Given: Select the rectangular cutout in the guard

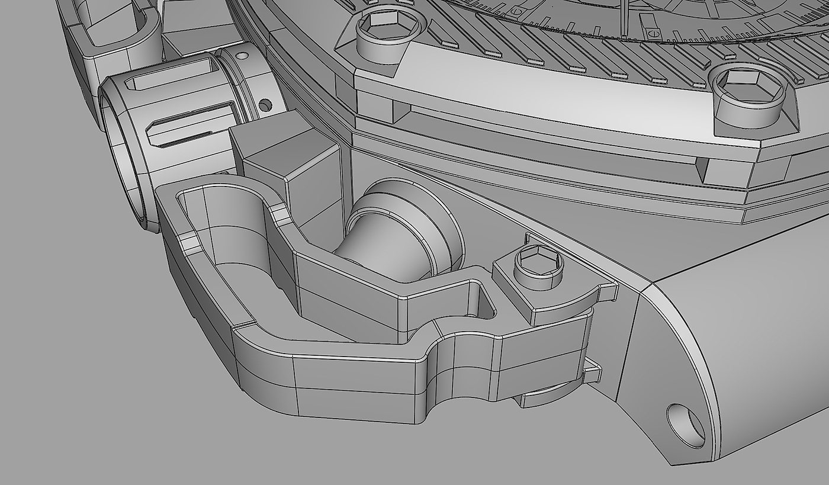Looking at the screenshot, I should [480, 301].
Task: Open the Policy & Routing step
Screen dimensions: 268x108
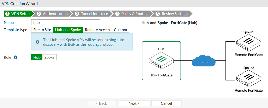Action: click(132, 14)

▶ [Problem requirements]: The records above are to be transcribed in full, with images omitted.

▶ [Solution to this exercise]:
Given: Select the rectangular cutout in the guard

Looking at the screenshot, I should [480, 301].
Task: Open the Policy & Routing step
Screen dimensions: 268x108
Action: click(132, 14)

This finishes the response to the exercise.